The local Daugavpils company Stalkers, which employed local people, did not mange to secure the bid to keep the insolvent Tolaram Fibers factory. Ultimately, only about 500 will be rehired.

The bankrupt Tolaram Fibers was in debt to a variety of creditors, but its major creditor, Unibanka, had the right to recoup its lost investment. Unibanka held an auction May 12 to effectively sell not only the plant's equipment but the entire factory itself. Unibanka set the asking price for the industrial site at $9.2 million. The French company Rhodia, which had displayed interest in the production of industrial yarn unit at the plant since last year, won with the winning bid of $9 million.

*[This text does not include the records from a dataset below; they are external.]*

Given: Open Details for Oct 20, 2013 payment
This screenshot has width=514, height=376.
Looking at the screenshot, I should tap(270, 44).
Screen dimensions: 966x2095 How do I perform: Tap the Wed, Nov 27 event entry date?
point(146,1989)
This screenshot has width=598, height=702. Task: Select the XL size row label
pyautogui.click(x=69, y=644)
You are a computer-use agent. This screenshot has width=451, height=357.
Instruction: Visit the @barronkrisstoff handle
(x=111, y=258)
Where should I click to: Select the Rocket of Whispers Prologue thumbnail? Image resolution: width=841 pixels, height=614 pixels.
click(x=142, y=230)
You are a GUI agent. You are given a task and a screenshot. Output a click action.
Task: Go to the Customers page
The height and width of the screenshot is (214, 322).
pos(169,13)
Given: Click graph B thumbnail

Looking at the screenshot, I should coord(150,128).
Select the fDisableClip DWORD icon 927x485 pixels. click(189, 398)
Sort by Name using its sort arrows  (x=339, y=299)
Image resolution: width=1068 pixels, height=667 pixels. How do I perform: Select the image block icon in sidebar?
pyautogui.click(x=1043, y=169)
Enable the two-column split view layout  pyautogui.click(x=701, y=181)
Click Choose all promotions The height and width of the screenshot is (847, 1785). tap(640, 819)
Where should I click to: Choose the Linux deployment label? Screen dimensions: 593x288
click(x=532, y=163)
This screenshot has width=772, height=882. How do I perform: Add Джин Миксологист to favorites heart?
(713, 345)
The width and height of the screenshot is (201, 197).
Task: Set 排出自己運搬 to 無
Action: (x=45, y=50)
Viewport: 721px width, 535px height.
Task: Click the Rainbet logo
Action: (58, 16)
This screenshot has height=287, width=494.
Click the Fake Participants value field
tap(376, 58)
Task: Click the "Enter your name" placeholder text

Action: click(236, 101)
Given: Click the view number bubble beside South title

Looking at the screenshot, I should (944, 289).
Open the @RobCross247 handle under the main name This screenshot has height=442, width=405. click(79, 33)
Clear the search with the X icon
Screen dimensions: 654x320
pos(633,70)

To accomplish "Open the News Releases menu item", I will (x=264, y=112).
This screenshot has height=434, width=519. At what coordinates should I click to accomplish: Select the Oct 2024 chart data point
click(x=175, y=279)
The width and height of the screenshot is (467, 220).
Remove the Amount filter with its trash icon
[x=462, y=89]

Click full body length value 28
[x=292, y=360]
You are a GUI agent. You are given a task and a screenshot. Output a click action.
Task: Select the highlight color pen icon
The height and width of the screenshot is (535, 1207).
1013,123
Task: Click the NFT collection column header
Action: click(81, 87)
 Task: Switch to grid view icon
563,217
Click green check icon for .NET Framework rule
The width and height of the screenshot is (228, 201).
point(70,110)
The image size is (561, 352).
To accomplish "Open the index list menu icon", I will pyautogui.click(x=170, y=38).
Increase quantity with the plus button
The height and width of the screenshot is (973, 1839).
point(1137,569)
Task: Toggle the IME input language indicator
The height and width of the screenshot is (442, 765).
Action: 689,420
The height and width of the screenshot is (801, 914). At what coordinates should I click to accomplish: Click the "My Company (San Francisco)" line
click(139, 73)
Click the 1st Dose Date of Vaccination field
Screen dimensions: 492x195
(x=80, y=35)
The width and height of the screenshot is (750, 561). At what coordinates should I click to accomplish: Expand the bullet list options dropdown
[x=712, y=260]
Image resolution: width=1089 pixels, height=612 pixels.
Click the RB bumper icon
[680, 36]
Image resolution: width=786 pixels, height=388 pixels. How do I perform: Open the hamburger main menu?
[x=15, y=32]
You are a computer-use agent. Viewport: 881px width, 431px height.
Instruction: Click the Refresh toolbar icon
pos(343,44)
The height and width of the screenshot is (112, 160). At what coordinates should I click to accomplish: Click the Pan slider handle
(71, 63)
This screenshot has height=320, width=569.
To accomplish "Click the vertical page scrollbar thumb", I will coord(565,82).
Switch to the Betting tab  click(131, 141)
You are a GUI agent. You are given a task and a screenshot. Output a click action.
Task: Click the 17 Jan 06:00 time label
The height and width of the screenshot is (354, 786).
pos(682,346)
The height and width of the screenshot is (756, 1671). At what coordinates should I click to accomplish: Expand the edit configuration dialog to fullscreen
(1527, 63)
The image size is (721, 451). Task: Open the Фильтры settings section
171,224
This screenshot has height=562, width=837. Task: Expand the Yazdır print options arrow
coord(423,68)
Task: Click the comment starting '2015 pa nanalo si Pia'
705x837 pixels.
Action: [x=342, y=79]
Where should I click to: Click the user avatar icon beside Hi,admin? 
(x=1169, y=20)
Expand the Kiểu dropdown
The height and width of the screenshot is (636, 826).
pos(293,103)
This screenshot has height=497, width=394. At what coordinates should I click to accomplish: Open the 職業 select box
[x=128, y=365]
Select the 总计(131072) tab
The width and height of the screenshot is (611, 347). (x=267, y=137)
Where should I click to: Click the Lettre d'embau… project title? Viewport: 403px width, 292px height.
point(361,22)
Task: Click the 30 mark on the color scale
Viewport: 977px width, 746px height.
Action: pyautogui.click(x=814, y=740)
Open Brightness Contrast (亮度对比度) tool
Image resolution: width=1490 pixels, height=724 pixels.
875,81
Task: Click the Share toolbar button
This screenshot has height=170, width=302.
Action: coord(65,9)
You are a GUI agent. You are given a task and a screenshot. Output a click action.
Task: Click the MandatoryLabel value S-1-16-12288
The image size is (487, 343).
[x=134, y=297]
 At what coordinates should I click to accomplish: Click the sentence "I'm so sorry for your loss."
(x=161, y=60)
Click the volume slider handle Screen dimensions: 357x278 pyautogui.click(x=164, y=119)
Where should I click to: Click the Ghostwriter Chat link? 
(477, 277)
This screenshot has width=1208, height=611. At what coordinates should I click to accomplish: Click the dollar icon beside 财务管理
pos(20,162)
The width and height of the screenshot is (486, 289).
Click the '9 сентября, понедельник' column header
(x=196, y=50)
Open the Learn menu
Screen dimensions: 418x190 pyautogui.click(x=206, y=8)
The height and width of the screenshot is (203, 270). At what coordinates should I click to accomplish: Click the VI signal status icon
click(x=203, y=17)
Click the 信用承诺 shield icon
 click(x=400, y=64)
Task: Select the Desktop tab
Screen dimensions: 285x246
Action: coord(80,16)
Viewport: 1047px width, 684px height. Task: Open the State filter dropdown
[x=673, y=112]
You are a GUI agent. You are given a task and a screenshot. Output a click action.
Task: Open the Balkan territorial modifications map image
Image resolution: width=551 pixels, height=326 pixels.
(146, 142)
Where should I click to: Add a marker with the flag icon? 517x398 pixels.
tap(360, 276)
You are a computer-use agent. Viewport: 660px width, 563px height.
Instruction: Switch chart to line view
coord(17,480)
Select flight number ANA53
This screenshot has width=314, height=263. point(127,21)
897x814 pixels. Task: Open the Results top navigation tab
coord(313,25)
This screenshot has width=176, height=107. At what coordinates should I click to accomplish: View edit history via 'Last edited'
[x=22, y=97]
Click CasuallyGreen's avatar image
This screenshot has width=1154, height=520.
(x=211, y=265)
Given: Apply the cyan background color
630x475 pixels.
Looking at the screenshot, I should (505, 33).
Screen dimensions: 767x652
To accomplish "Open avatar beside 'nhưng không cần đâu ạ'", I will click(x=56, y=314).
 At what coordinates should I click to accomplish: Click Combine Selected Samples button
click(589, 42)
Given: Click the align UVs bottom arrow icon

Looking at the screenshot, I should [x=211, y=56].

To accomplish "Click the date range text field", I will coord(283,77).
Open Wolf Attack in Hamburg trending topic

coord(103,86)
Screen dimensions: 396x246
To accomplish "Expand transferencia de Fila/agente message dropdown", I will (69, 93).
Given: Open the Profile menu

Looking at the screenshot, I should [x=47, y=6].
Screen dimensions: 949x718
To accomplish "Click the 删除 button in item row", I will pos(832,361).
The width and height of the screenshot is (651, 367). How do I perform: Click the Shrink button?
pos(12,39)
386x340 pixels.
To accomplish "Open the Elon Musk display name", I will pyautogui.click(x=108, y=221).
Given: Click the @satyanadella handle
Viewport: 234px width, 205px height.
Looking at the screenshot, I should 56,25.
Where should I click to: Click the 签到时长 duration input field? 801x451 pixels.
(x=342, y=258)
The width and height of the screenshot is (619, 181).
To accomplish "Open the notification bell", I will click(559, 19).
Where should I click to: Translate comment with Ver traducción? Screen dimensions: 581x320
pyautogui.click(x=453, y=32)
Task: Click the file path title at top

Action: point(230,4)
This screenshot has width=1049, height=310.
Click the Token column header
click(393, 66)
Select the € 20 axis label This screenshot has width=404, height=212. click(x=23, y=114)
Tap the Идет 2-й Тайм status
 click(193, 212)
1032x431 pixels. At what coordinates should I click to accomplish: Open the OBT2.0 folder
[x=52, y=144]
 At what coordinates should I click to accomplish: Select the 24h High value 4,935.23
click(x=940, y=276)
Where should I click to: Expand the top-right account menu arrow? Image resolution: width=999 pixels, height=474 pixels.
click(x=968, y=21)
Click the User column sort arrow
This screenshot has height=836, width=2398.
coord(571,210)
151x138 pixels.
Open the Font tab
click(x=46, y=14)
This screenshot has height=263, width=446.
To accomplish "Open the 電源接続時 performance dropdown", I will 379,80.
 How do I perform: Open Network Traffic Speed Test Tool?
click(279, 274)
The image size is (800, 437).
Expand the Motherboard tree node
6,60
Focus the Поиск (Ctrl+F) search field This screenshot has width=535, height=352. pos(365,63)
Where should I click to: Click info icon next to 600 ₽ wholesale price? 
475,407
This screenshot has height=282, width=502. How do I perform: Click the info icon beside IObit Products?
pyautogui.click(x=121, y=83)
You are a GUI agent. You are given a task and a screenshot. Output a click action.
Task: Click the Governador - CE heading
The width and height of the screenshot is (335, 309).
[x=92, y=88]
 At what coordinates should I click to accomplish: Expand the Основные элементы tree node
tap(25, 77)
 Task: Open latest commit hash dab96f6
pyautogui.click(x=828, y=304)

Only two companies participated in the auction, the other being Stalkers, which bid only $1.5 million.

"There is no possible way the factory is worth that sort of money," said Rihards Eigims, the president of Stalkers.

It seems the biggest losers in the bank's bid to regain lost capital are the workers of Daugavpils. Because the 1,700 employees had worked only five months for Stalkers, they are not able to receive unemployment compensation.

"Some of the former employees at the Tolaram Fibers plant have worked there since its conception, but because of the change of management when Stalkers took over, no workers are able to meet the government's law of working nine months," said Ainars Platacis, lawyer for Stalkers' president Eigims.

Rhodia's representative in the Baltic states, Jean Claude Lordereaux, said Rhodia will not be able to keep all the workers and will be able only to slowly increase employment at the plant.

"We will be appointing management from our factory in Slovakia and then start selecting local foremen and workers to fill the positions required for the production," said Lordereaux. "We are looking for a company to manage and employ staff at the women's undergarment production facility, but the textile fibers section of the plant will be idle for some time."

Rhodia will be employing about 250 local workers in approximately two to three months after management is selected and a full audit completed. Gradually Rhodia will increase its employee base to 500. More people could be hired when Rhodia finds lessees for the undergarment production and textile fiber units.

The unlucky ones who do not receive work under the new mangement will be asking the Daugavpils mayor for a solution to their situation.

"What will happen with the social benefits for workers who do not get work at the plant will be the Vidavskis' responsibility," said Eigims. "He has shafted us [Stalkers]. We have kept people employed in Daugavpils, looked after wages when the plant was shut down, and now he has pushed us aside.

"The local people now have to wait for luck in a lottery to see if they have a job and can continue to feed their families," he said.

A successful bid for the Tolaram Fibers plant required the winner to compensate laid off workers for three months.

"Rhodia has agreed to these demands. For three months we will be paying $16,666 a month to the workers for the time stipulated in the purchase agreement," said Lordereaux.

Daugavpils City Council's spokesman could not be contacted for information on the fate of the jobless.

"There needs to be a lot done to aid families that will soon be famished from being out of work," said Eigims. "Daugavpils already has one of the highest unemployment rates in Latvia. This has just made it worse. Vidavskis has a long road ahead of him."